▶ [Data lines]

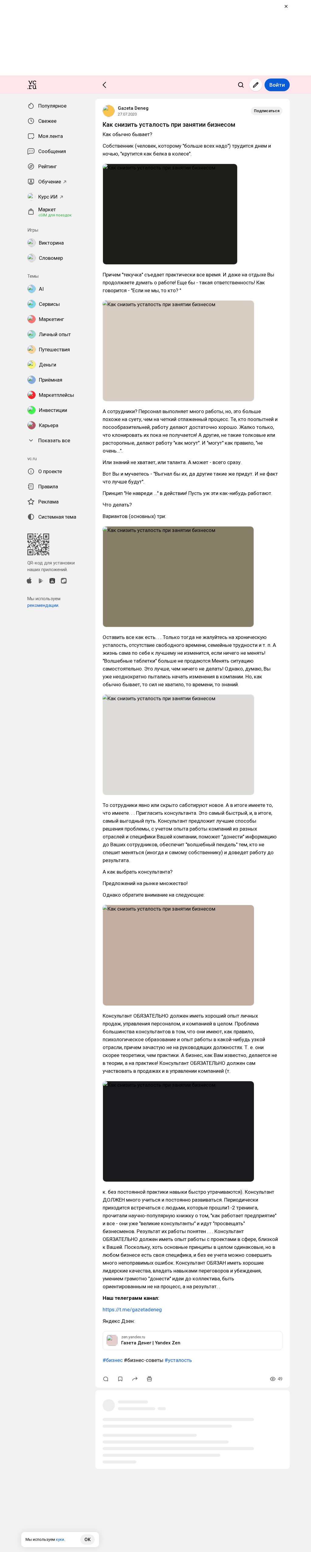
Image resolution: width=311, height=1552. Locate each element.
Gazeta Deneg (133, 108)
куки (60, 1539)
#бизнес (113, 1360)
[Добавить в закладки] (120, 1379)
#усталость (178, 1360)
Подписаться (266, 111)
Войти (277, 85)
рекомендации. (43, 605)
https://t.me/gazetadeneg (132, 1309)
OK (87, 1539)
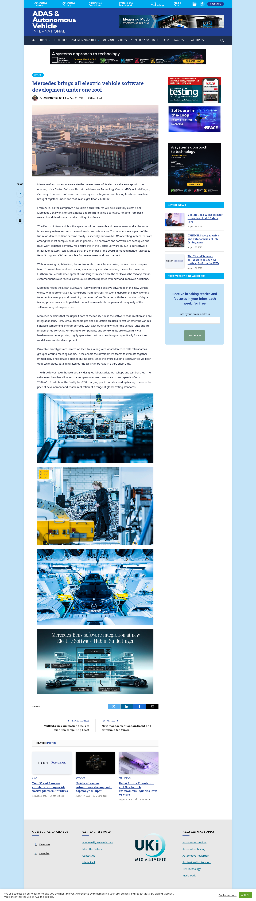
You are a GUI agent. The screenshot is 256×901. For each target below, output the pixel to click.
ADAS (34, 778)
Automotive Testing (69, 4)
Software (38, 75)
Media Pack (177, 4)
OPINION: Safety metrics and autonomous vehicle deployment (203, 239)
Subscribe (215, 4)
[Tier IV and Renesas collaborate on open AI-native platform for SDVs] (52, 763)
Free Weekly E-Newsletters (97, 842)
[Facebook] (20, 211)
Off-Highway (125, 778)
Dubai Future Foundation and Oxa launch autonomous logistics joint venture (138, 788)
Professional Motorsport (126, 4)
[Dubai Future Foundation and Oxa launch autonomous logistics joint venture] (138, 763)
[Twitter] (20, 202)
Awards (178, 40)
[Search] (222, 40)
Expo (165, 40)
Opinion (108, 40)
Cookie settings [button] (227, 895)
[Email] (20, 220)
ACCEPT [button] (245, 894)
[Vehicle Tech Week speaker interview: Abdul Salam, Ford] (174, 219)
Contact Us (88, 855)
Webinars (197, 40)
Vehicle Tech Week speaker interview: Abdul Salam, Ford (205, 218)
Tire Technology (157, 4)
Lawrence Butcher (54, 98)
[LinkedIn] (20, 193)
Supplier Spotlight (144, 40)
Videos (122, 40)
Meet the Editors (92, 849)
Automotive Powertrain (95, 4)
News (43, 40)
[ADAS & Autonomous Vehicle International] (54, 21)
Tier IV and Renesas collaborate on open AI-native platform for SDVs (50, 787)
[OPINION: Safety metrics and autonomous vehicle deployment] (174, 240)
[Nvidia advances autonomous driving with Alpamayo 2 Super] (95, 763)
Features (60, 40)
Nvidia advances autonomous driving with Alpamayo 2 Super (94, 787)
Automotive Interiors (40, 4)
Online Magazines (83, 40)
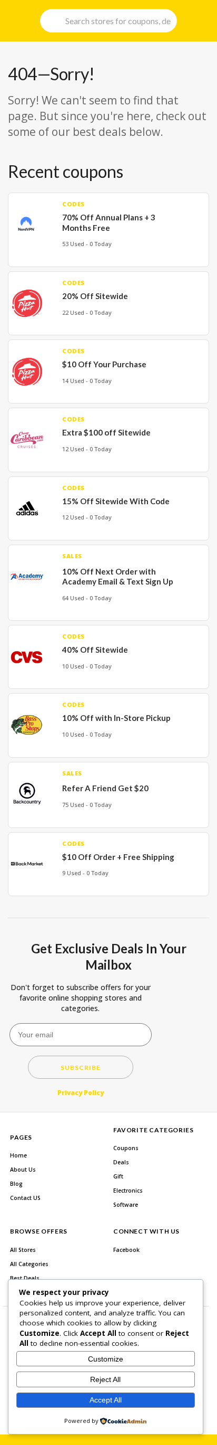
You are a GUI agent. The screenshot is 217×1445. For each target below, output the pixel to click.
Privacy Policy (80, 1092)
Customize (105, 1359)
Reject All (105, 1379)
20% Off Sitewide (95, 296)
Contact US (25, 1198)
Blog (16, 1183)
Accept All (106, 1400)
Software (125, 1204)
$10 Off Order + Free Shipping (118, 857)
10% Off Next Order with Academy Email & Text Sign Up (117, 577)
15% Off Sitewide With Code (116, 501)
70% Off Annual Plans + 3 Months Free (108, 222)
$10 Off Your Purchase (104, 364)
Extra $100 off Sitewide (106, 432)
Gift (118, 1176)
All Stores (23, 1249)
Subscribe (81, 1067)
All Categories (29, 1264)
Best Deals (25, 1278)
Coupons (126, 1148)
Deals (121, 1162)
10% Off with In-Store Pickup (116, 717)
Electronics (128, 1190)
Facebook (126, 1249)
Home (18, 1155)
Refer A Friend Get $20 (105, 788)
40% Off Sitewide (95, 649)
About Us (23, 1169)
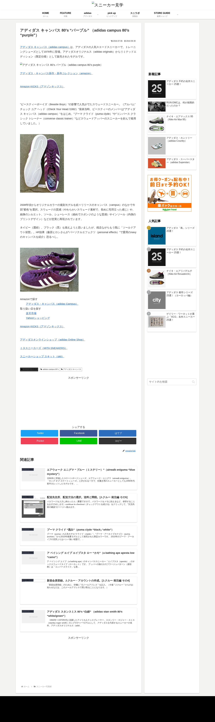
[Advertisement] (78, 400)
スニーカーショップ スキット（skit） (42, 356)
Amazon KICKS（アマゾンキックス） (42, 86)
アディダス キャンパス (72, 369)
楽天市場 (31, 313)
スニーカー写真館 (30, 369)
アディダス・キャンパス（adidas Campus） (52, 303)
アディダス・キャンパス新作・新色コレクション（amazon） (56, 73)
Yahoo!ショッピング (38, 318)
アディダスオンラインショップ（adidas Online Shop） (52, 339)
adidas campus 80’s (51, 369)
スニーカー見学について (32, 702)
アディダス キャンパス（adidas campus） (45, 47)
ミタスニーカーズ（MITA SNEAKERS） (43, 348)
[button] (193, 382)
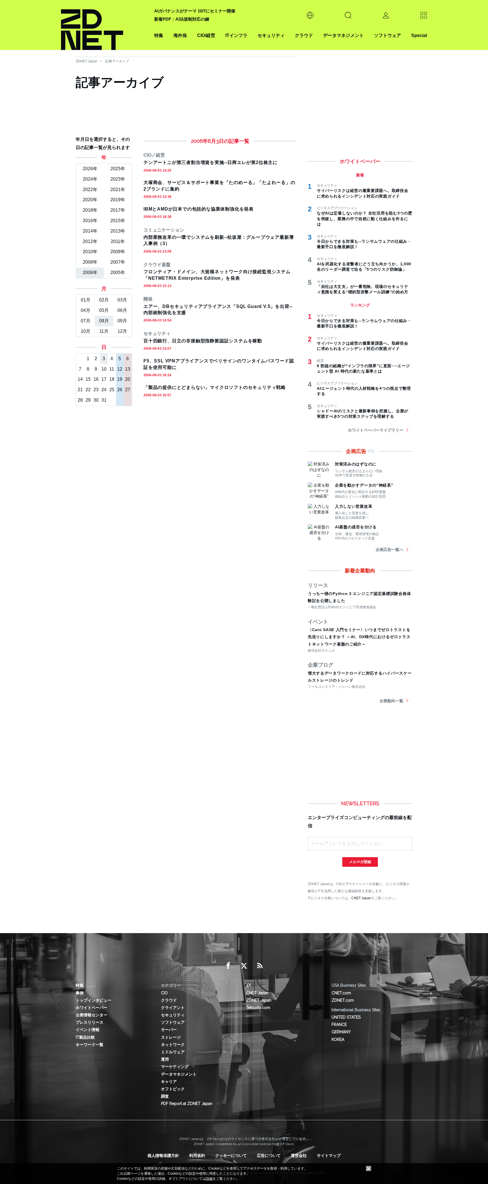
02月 (104, 299)
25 (111, 389)
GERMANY (341, 1032)
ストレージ (171, 1037)
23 (96, 389)
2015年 (117, 220)
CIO (164, 993)
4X (248, 985)
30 (96, 400)
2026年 (90, 168)
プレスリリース (89, 1022)
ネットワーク (173, 1044)
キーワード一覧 (89, 1044)
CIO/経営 (206, 35)
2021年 (117, 189)
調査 (165, 1096)
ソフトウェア (387, 35)
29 (88, 400)
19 (119, 379)
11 (111, 369)
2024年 (90, 179)
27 (127, 389)
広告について (269, 1155)
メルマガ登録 (360, 862)
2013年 (117, 231)
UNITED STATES (346, 1017)
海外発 (180, 35)
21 (80, 389)
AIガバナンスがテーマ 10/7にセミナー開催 (194, 10)
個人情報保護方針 (163, 1155)
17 (103, 379)
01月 (85, 299)
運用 (165, 1059)
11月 (103, 331)
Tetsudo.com (258, 1007)
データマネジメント (343, 35)
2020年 (90, 199)
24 (103, 389)
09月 (122, 320)
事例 (80, 993)
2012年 (90, 241)
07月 (85, 320)
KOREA (338, 1039)
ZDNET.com (343, 1000)
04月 (85, 310)
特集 (158, 35)
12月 (122, 331)
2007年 (117, 262)
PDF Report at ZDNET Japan (186, 1103)
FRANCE (339, 1024)
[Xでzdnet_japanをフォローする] (244, 965)
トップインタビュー (93, 1000)
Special (419, 35)
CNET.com (341, 993)
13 (127, 369)
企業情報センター (91, 1015)
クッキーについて (231, 1155)
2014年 (90, 231)
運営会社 (299, 1155)
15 (88, 379)
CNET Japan (361, 898)
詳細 (209, 1179)
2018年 (90, 210)
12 (119, 369)
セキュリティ (271, 35)
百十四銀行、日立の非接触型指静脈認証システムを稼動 (202, 340)
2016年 (90, 220)
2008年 (90, 262)
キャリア (169, 1081)
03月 (122, 299)
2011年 (118, 241)
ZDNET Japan (86, 61)
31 (103, 400)
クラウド (304, 35)
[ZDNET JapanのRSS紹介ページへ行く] (259, 965)
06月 (122, 310)
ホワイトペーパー (91, 1007)
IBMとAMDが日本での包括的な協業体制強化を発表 (198, 209)
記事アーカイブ (117, 61)
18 (111, 379)
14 (80, 379)
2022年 (90, 189)
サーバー (169, 1029)
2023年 (117, 179)
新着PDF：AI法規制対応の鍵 (181, 19)
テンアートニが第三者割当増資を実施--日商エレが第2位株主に (210, 162)
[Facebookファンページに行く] (228, 965)
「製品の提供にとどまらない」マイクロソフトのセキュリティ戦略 (214, 387)
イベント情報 (87, 1029)
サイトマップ (329, 1155)
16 (96, 379)
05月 (104, 310)
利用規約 (197, 1155)
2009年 (117, 251)
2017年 (117, 210)
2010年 (90, 251)
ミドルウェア (173, 1052)
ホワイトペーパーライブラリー (375, 430)
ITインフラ (236, 35)
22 (88, 389)
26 (119, 389)
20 (127, 379)
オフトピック (173, 1089)
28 (80, 400)
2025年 (117, 168)
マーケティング (175, 1066)
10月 (85, 331)
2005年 (117, 272)
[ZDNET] (104, 25)
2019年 (117, 199)
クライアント (173, 1007)
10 (103, 369)
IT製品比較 (85, 1037)
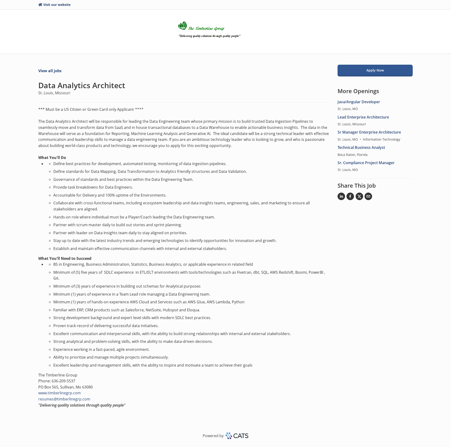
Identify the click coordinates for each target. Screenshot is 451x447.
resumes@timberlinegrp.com (64, 399)
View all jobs (50, 70)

▶ [Exercise description] Return every line in the records above that contains the string "Salam", counting only matches with the same case.

▶ [Response to this task]
[Vehicle Tech Week speaker interview: Abdul Salam, Ford] (174, 219)
Vehicle Tech Week speaker interview: Abdul Salam, Ford (205, 218)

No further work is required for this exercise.